### EXCERPTED RECORDS
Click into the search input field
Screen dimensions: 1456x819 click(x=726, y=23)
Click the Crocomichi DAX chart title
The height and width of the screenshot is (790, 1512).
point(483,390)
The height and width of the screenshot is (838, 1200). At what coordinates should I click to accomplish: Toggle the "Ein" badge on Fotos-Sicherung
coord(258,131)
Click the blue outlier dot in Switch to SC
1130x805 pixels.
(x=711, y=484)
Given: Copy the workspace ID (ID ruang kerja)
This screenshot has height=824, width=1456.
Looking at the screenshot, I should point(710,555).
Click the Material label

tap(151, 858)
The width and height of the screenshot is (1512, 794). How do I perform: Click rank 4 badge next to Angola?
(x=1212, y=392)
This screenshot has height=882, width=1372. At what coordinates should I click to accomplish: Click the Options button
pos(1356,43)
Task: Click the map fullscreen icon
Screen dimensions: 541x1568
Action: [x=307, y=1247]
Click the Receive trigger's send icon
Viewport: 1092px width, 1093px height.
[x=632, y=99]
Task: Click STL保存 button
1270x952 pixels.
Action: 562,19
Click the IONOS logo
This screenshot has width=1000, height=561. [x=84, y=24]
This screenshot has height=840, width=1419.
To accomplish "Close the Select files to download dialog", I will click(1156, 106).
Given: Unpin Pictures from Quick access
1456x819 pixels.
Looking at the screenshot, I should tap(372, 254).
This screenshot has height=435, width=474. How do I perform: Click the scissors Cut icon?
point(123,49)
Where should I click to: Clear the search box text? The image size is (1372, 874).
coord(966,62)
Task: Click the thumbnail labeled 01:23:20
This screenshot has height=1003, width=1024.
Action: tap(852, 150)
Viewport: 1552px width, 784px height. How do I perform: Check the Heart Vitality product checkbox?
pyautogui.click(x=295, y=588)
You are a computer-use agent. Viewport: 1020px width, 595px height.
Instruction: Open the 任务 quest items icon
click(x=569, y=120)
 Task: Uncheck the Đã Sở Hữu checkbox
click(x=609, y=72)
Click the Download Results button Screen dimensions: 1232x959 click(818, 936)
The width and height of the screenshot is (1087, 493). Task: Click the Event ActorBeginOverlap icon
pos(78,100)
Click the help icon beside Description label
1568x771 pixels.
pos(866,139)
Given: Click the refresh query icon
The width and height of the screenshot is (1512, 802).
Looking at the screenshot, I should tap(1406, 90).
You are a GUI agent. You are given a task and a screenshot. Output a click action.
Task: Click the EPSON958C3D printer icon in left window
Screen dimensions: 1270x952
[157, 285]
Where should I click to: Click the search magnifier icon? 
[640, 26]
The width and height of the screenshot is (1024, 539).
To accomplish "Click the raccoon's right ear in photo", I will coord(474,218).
######
Lay out the records as a numbered list, skipping blank lines, starting with the line that contains "Task: Uncheck the Đã Sở Hữu checkbox" and going on through the line that contains "Click the Download".

*ANSWER TO THIS TASK*
1.  Task: Uncheck the Đã Sở Hữu checkbox
2. click(x=609, y=72)
3. Click the Download Results button Screen dimensions: 1232x959 click(818, 936)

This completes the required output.